WHAT THIS TASK INVOLVES: Go through the lines below and copy any that hold the string "Lithosphere".

*** Opening EXTRACTED RECORDS ***

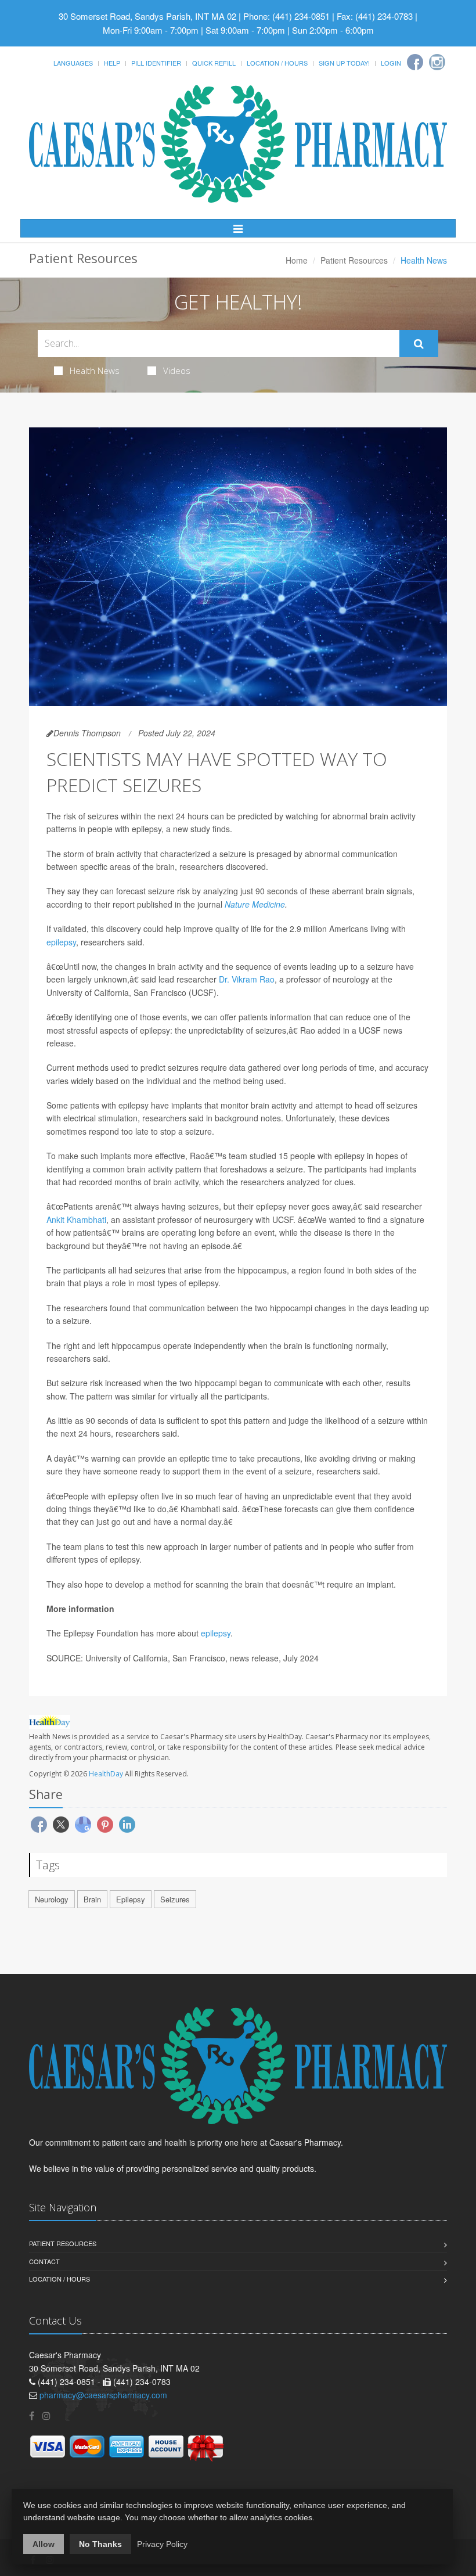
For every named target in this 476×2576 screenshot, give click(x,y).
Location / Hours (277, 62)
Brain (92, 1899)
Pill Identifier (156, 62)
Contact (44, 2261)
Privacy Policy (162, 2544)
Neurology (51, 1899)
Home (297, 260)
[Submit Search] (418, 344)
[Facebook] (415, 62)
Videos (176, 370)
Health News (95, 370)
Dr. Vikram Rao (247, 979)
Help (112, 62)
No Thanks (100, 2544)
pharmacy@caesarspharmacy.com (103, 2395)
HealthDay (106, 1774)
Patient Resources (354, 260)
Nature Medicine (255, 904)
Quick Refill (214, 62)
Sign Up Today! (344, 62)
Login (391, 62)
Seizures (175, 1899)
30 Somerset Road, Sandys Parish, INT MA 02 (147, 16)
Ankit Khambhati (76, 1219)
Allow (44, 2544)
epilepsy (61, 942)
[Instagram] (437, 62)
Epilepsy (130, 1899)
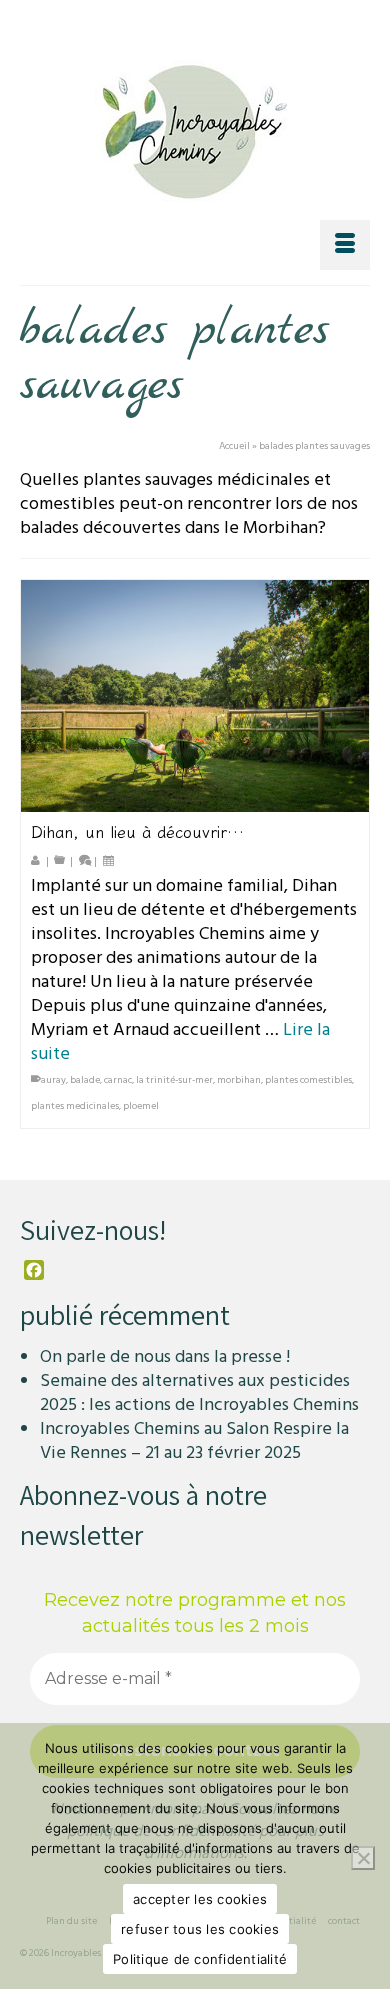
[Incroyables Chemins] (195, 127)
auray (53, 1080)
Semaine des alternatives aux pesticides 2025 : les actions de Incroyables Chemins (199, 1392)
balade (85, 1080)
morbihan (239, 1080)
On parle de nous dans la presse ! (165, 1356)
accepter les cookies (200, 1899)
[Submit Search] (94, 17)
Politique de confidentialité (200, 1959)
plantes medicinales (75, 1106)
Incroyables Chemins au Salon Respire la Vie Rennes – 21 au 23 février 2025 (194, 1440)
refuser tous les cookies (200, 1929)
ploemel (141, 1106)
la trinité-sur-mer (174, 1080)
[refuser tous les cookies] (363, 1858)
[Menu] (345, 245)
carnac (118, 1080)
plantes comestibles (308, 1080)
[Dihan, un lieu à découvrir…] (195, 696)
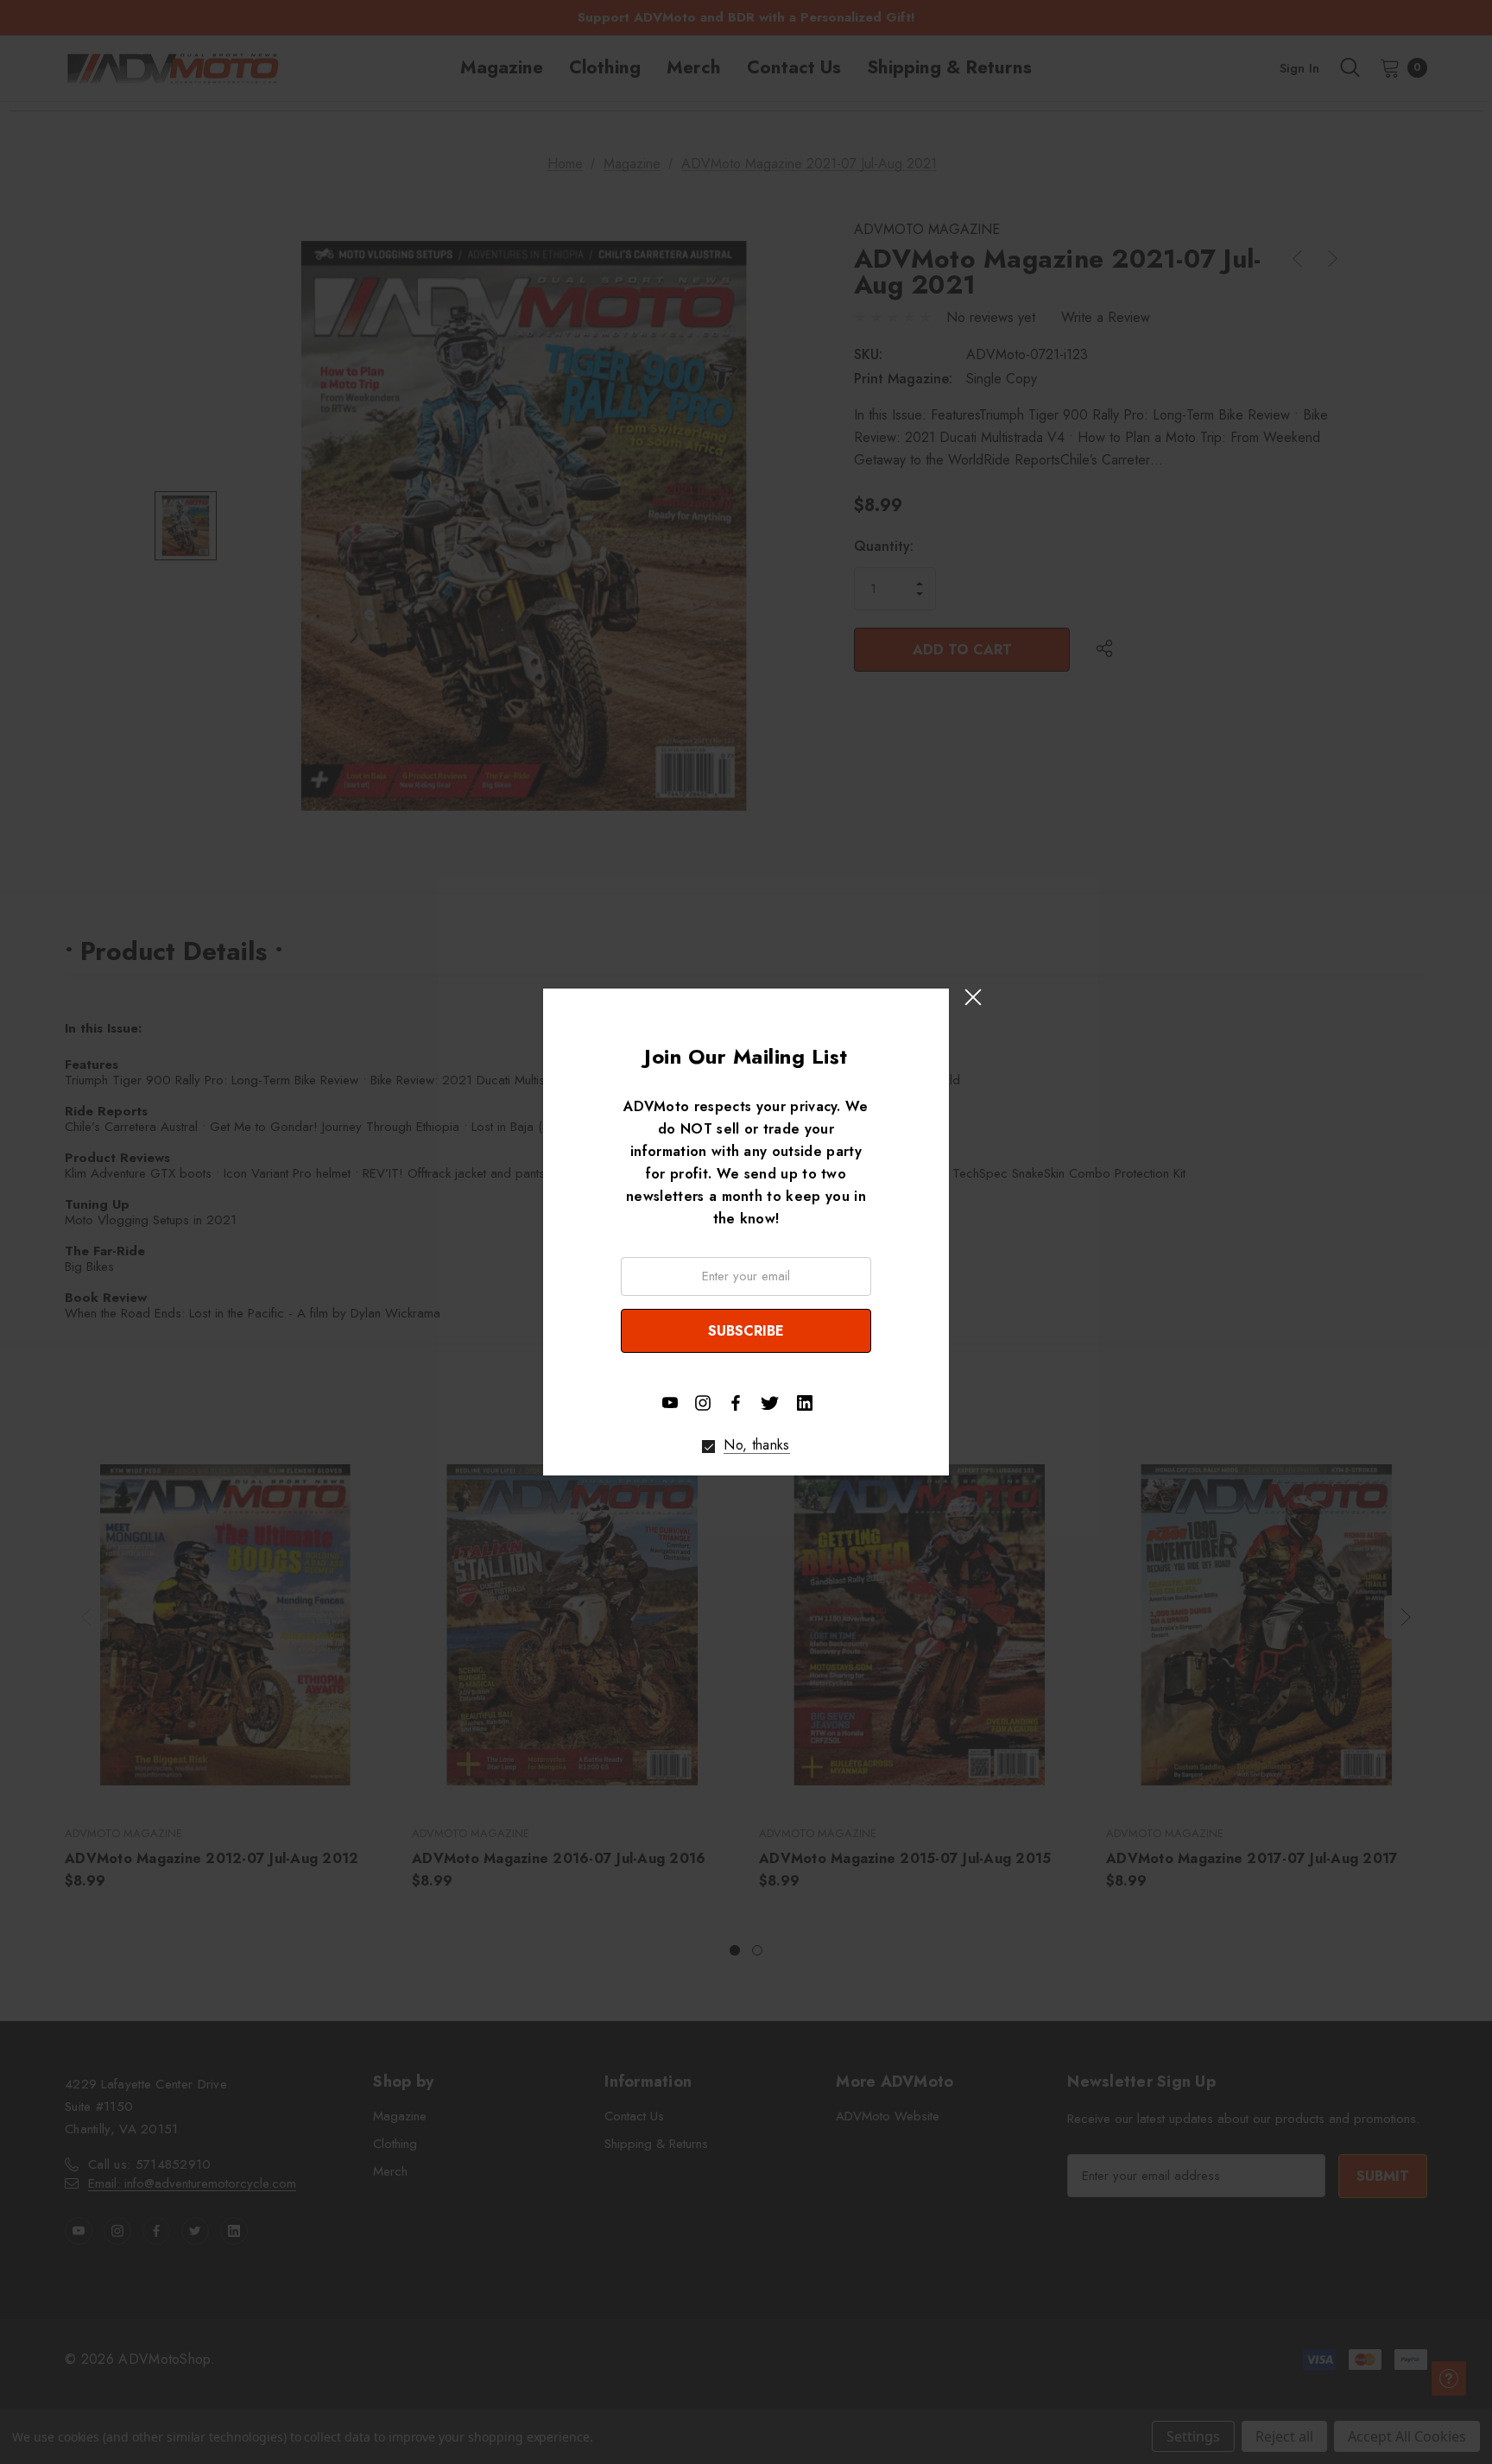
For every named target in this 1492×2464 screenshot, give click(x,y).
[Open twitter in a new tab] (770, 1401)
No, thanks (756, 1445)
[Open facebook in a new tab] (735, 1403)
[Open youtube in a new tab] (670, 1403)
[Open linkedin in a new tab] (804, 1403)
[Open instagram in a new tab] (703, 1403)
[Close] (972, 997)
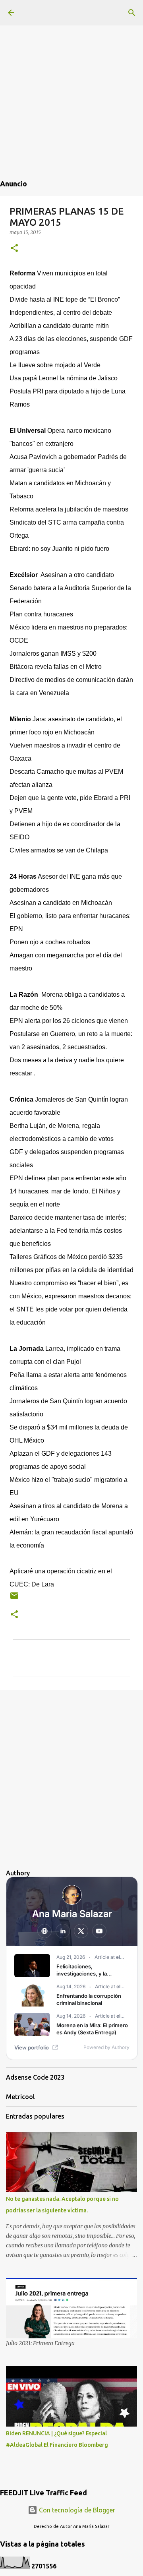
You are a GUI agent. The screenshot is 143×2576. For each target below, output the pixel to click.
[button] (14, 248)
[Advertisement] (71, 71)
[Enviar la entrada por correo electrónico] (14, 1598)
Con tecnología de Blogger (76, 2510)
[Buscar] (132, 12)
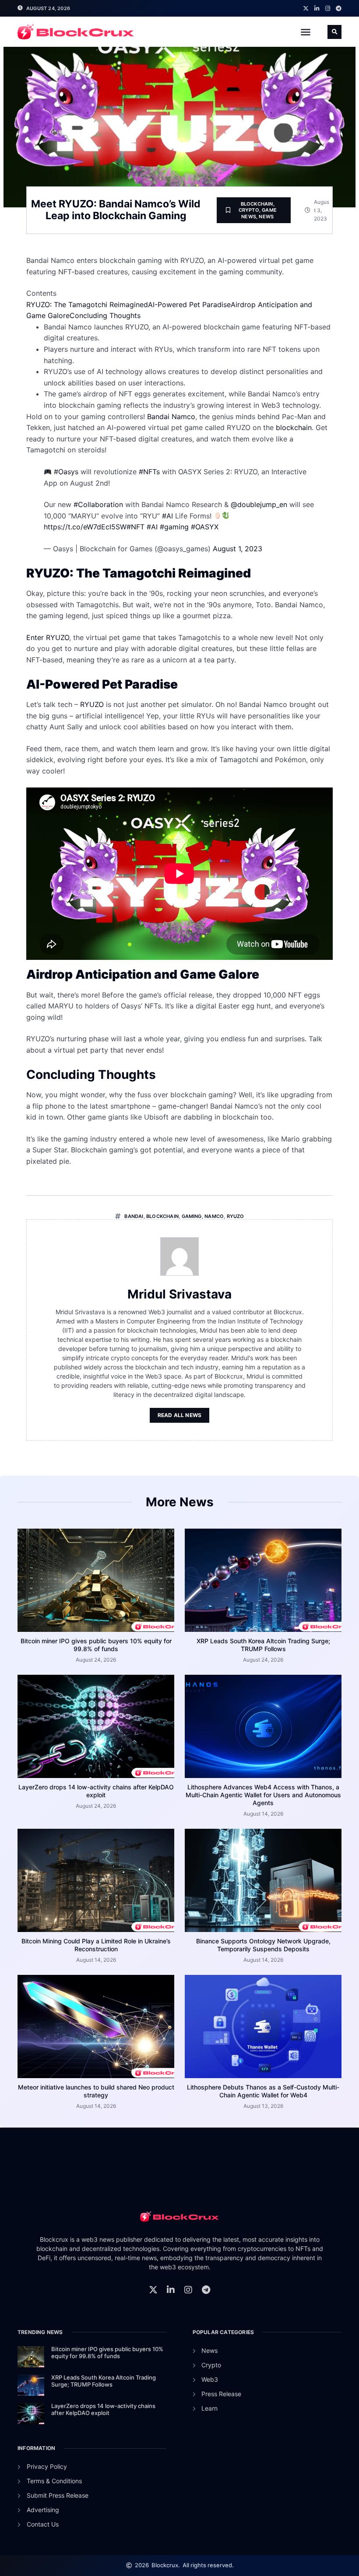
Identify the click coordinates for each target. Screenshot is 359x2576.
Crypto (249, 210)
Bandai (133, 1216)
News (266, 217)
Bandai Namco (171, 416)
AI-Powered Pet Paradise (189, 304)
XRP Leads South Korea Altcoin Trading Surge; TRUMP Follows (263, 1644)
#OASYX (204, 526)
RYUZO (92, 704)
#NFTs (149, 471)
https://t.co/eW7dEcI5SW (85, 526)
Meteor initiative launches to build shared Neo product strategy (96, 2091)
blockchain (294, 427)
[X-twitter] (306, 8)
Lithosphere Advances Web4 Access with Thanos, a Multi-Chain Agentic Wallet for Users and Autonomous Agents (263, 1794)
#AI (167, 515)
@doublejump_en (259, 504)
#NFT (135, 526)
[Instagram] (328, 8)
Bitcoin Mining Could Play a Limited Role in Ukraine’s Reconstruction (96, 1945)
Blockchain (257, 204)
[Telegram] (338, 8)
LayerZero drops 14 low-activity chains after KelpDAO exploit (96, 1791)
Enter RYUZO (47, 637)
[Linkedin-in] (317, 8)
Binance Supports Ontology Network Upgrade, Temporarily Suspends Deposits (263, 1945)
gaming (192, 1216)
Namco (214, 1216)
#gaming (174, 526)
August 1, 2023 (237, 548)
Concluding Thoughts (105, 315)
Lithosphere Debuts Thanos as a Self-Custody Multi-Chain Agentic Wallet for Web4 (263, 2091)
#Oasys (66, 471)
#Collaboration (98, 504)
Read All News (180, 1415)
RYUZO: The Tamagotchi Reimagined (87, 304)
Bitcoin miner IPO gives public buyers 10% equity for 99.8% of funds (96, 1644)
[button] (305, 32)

*** Closing EXTRACTED RECORDS ***

EXERCISE ANSWER:
Lithosphere Advances Web4 Access with Thanos, a Multi-Chain Agentic Wallet for Users and Autonomous Agents (263, 1794)
Lithosphere Debuts Thanos as a Self-Custody Multi-Chain Agentic Wallet for Web4 (263, 2091)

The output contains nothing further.